## Extract
###

Well, well. Here we have an article in the Guardian by Rowan Williams, the previous Archbishop of Canterbury, arguing that atheists are constantly “arguing against propositions that no serious Christian writer would endorse.” I would have thought that the propositions we were arguing against were those of God’s existence, the divinity of Jesus, salvation, and so on—things that seem pretty much in the Christian mainstream—but Williams, a Sopisticated Theologian™, says “nope.”
In fact, Williams is exaggerating here: the argument he says atheists make, but that no Christian believes, is our refutation of the First Cause argument, also known as the Cosmological Argument. The argument goes, of course, like this: everything must have a cause, including the Universe, but the chain of causation cannot run on forever: there must be a First Cause. And that cause must have been God. God therefore exists, QED.
One response to this argument is this: “But who caused God?” That’s a perfectly sensible question: what brought God into existence? What was he doing before he created anything? In response, theists finesse the argument with a definitional ploy: God is the ONE AND ONLY THING that doesn’t need a “cause.” So their argument is basically tautological and semantic.
I’ll add here that the so-called “law of causality” implied in this argument doesn’t really hold in modern physics. As Sean Carroll pointed out to me, it’s more sensible just to use the “laws of physics” instead of “causality.” That is, there is no “cause” why the Earth orbits the Sun: it’s just obeying the laws of physics. In the same way, there is no “cause” for an atom to decay, even though an ensemble of atoms decays in a predictable way. (I suppose theists would respond, “Well, tell us where the laws of physics came from, then? Must have been God!”)
Williams’ essay is inspired by Rupert Shortt’s new book, God is No Thing: Coherent Christianity, coming out July 1. I haven’t read it since it’s not available, so I’m just discussing Shortt’s argument that Williams finds so persuasive. And it turns out to be the same old cosmological argument, gussied up in fancy language:
Whatever can be said of God, God cannot by definition be another item in any series, another “thing” (hence the book’s title). The claim made by religious philosophers of a certain kind is not that God can be invoked to plug a gap, but that there must be some fundamental agency or energy which cannot be thought of as conditioned by anything outside itself, if we are to make sense of a universe of interactive patterns of energy being exchanged. Without such a fundamental concept, we are left with energy somehow bootstrapping itself into being.
As for Krauss’s Universe from Nothing, Williams is scornful (and of course he has a point: what is “nothing”, anyway?):
And Shortt is rightly merciless towards those who wriggle out of difficulties by slipping disguised constants into the “nothingness” out of which the universe comes – primitive electrical charges, quantum fields, timeless laws or whatever. He quotes the British scholar Denys Turner to good effect on the fact that “nothing” ought to mean what it says – “no process … no random fluctuations … no explanatory law of emergence”. The problem of origins cannot be defined out of existence, and the highly complex notion of creation by an act that (unlike finite agency) is not triggered or conditioned needs to be argued with in its own terms, not reduced to the mythical picture of a Very Large Person doing something a bit like what we normally do, only bigger.

###

## Raw records
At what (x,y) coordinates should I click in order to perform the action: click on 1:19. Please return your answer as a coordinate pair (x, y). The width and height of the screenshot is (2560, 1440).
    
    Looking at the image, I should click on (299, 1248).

###

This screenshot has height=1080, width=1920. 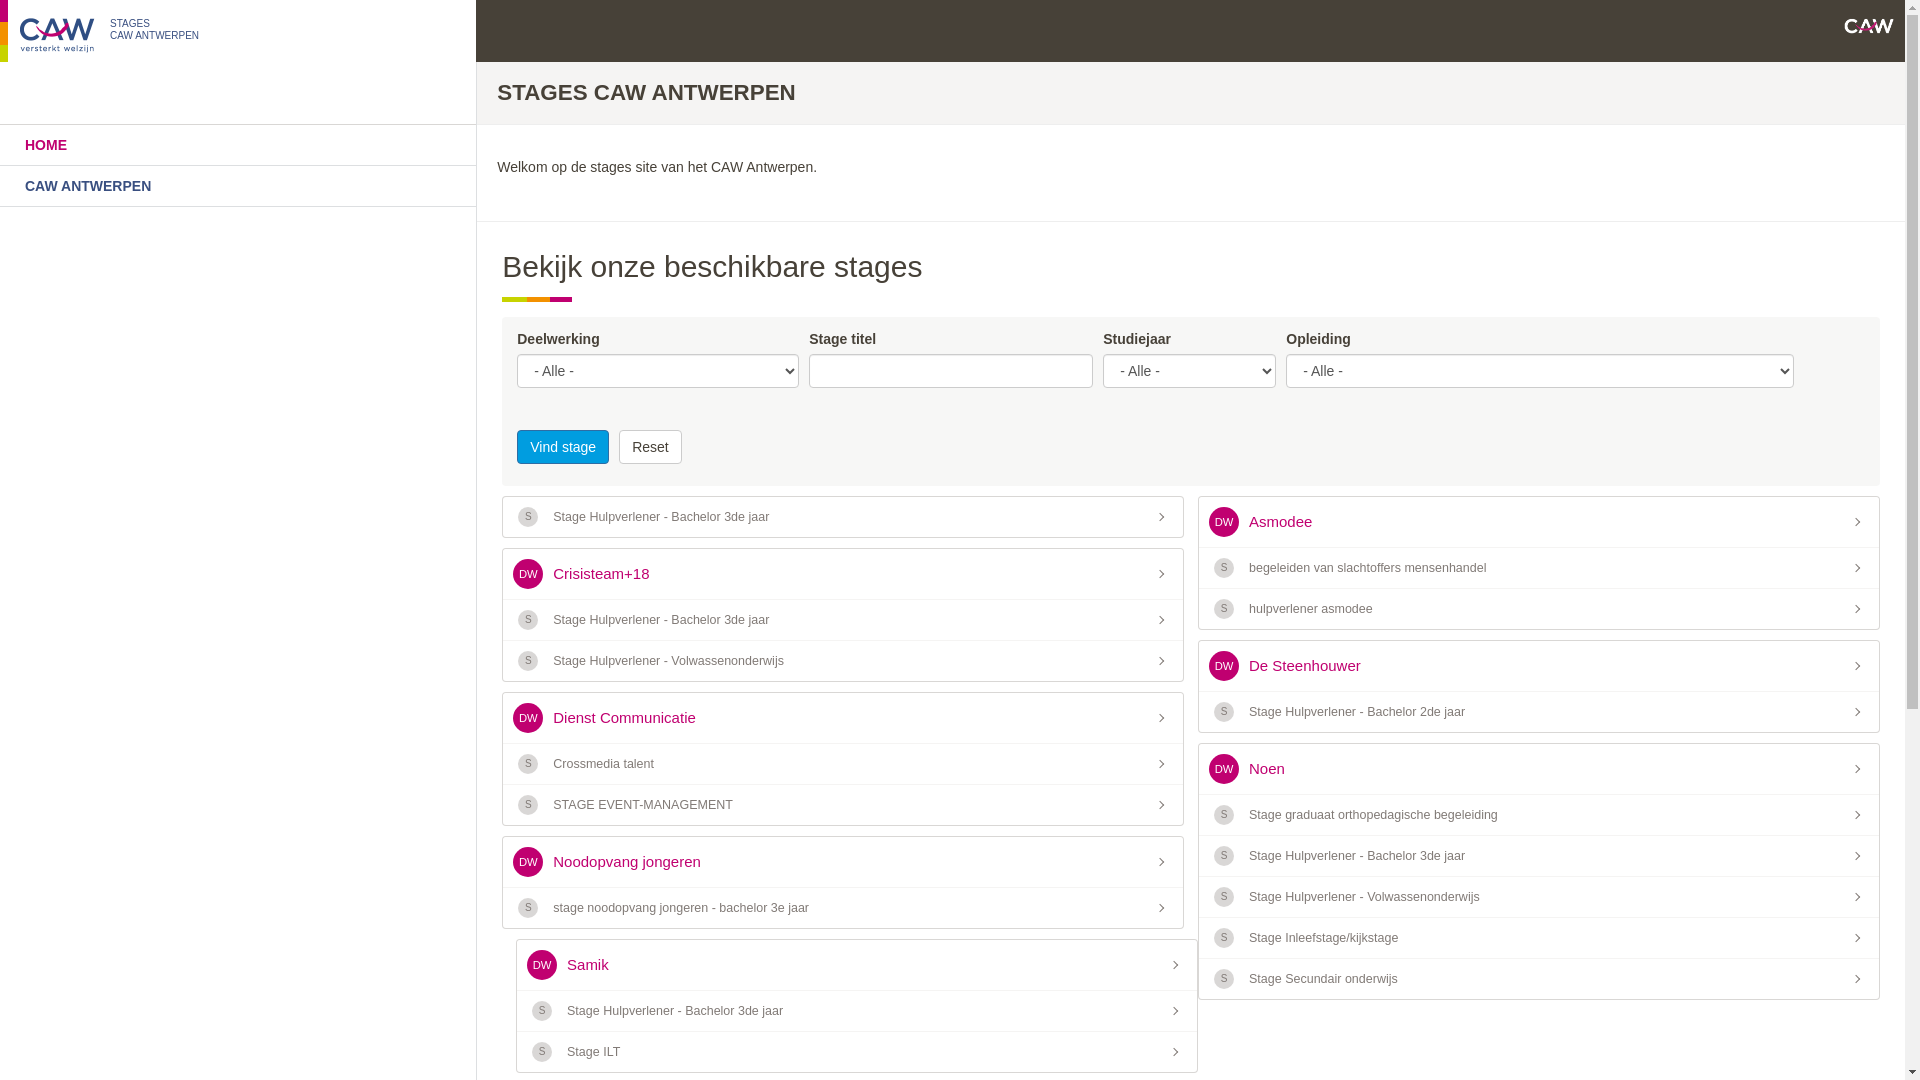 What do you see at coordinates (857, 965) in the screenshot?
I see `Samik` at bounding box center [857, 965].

###

## Exercise task A
According to the blog post, who pointed out that it makes more sense to use the "laws of physics" than "causality"?
## Exercise task B
Duplicate the passage of the blog post starting at "As for Krauss’s" and ending at "do, only bigger.".

## Final answer A
Sean Carroll

## Final answer B
As for Krauss’s Universe from Nothing, Williams is scornful (and of course he has a point: what is “nothing”, anyway?):
And Shortt is rightly merciless towards those who wriggle out of difficulties by slipping disguised constants into the “nothingness” out of which the universe comes – primitive electrical charges, quantum fields, timeless laws or whatever. He quotes the British scholar Denys Turner to good effect on the fact that “nothing” ought to mean what it says – “no process … no random fluctuations … no explanatory law of emergence”. The problem of origins cannot be defined out of existence, and the highly complex notion of creation by an act that (unlike finite agency) is not triggered or conditioned needs to be argued with in its own terms, not reduced to the mythical picture of a Very Large Person doing something a bit like what we normally do, only bigger.